#### The problem:
Please copy out each entry, word for word.

#### Data to use:
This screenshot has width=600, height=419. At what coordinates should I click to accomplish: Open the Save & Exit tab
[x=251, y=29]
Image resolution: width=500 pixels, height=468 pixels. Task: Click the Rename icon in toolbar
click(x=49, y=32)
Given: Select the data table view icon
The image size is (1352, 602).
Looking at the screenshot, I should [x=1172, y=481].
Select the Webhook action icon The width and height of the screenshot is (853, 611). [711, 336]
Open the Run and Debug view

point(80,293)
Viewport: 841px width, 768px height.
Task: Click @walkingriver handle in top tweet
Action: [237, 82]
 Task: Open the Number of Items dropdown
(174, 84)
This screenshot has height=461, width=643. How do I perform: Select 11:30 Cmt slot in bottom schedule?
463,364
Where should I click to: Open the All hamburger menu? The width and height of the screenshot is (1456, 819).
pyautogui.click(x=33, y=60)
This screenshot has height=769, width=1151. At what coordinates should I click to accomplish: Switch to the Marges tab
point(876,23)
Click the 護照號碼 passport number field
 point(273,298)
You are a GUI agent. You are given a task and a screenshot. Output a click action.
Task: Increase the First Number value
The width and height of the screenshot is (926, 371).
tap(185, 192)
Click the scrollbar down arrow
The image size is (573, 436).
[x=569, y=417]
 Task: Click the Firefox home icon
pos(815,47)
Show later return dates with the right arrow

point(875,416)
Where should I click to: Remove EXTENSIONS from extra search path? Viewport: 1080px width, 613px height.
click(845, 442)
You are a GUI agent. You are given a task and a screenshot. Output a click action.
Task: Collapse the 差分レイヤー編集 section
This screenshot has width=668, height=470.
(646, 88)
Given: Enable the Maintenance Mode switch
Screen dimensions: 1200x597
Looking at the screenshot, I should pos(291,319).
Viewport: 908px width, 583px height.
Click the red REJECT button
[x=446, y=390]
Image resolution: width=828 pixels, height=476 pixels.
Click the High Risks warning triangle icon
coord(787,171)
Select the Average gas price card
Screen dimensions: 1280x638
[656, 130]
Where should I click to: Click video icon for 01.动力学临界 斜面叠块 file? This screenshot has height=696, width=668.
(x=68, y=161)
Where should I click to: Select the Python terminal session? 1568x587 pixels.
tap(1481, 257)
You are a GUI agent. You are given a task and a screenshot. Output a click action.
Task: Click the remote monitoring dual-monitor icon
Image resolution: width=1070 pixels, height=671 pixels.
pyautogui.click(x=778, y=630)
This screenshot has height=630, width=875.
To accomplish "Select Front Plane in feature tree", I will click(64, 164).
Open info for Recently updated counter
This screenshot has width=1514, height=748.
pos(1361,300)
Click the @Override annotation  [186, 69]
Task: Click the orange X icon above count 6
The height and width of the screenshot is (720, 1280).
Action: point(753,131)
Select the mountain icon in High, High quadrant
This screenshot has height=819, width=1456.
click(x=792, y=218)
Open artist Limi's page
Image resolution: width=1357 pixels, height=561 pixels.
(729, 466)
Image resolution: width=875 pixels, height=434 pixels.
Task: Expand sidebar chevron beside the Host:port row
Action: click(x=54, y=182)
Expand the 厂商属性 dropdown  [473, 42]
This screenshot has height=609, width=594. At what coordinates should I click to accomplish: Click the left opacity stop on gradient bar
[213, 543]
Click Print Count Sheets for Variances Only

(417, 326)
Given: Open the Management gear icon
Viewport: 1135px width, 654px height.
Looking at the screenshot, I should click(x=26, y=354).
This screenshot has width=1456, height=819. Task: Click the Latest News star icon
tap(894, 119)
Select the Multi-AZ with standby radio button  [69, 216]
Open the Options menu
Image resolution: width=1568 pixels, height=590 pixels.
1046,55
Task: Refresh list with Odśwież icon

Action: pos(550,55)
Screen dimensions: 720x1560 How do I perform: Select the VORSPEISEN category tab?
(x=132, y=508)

#### Response area:
This screenshot has width=600, height=419. At what coordinates should I click to accomplish: Open the Save & Exit tab
[x=251, y=29]
Image resolution: width=500 pixels, height=468 pixels. Task: Click the Rename icon in toolbar
click(x=49, y=32)
Given: Select the data table view icon
The image size is (1352, 602).
Looking at the screenshot, I should [x=1172, y=481].
Select the Webhook action icon The width and height of the screenshot is (853, 611). [711, 336]
Open the Run and Debug view

point(80,293)
Viewport: 841px width, 768px height.
Task: Click @walkingriver handle in top tweet
Action: [237, 82]
 Task: Open the Number of Items dropdown
(174, 84)
This screenshot has height=461, width=643. How do I perform: Select 11:30 Cmt slot in bottom schedule?
463,364
Where should I click to: Open the All hamburger menu? The width and height of the screenshot is (1456, 819).
pyautogui.click(x=33, y=60)
This screenshot has height=769, width=1151. At what coordinates should I click to accomplish: Switch to the Marges tab
point(876,23)
Click the 護照號碼 passport number field
 point(273,298)
You are a GUI agent. You are given a task and a screenshot. Output a click action.
Task: Increase the First Number value
The width and height of the screenshot is (926, 371).
tap(185, 192)
Click the scrollbar down arrow
The image size is (573, 436).
[x=569, y=417]
 Task: Click the Firefox home icon
pos(815,47)
Show later return dates with the right arrow

point(875,416)
Where should I click to: Remove EXTENSIONS from extra search path? Viewport: 1080px width, 613px height.
click(845, 442)
You are a GUI agent. You are given a task and a screenshot. Output a click action.
Task: Collapse the 差分レイヤー編集 section
This screenshot has width=668, height=470.
(646, 88)
Given: Enable the Maintenance Mode switch
Screen dimensions: 1200x597
Looking at the screenshot, I should pos(291,319).
Viewport: 908px width, 583px height.
Click the red REJECT button
[x=446, y=390]
Image resolution: width=828 pixels, height=476 pixels.
Click the High Risks warning triangle icon
coord(787,171)
Select the Average gas price card
Screen dimensions: 1280x638
[656, 130]
Where should I click to: Click video icon for 01.动力学临界 斜面叠块 file? This screenshot has height=696, width=668.
(x=68, y=161)
Where should I click to: Select the Python terminal session? 1568x587 pixels.
tap(1481, 257)
You are a GUI agent. You are given a task and a screenshot. Output a click action.
Task: Click the remote monitoring dual-monitor icon
Image resolution: width=1070 pixels, height=671 pixels.
pyautogui.click(x=778, y=630)
This screenshot has height=630, width=875.
To accomplish "Select Front Plane in feature tree", I will click(64, 164).
Open info for Recently updated counter
This screenshot has width=1514, height=748.
pos(1361,300)
Click the @Override annotation  [186, 69]
Task: Click the orange X icon above count 6
The height and width of the screenshot is (720, 1280).
Action: point(753,131)
Select the mountain icon in High, High quadrant
This screenshot has height=819, width=1456.
click(x=792, y=218)
Open artist Limi's page
Image resolution: width=1357 pixels, height=561 pixels.
(729, 466)
Image resolution: width=875 pixels, height=434 pixels.
Task: Expand sidebar chevron beside the Host:port row
Action: click(x=54, y=182)
Expand the 厂商属性 dropdown  [473, 42]
This screenshot has height=609, width=594. At what coordinates should I click to accomplish: Click the left opacity stop on gradient bar
[213, 543]
Click Print Count Sheets for Variances Only

(417, 326)
Given: Open the Management gear icon
Viewport: 1135px width, 654px height.
Looking at the screenshot, I should click(x=26, y=354).
This screenshot has width=1456, height=819. Task: Click the Latest News star icon
tap(894, 119)
Select the Multi-AZ with standby radio button  [69, 216]
Open the Options menu
Image resolution: width=1568 pixels, height=590 pixels.
1046,55
Task: Refresh list with Odśwież icon

Action: pos(550,55)
Screen dimensions: 720x1560 How do I perform: Select the VORSPEISEN category tab?
(x=132, y=508)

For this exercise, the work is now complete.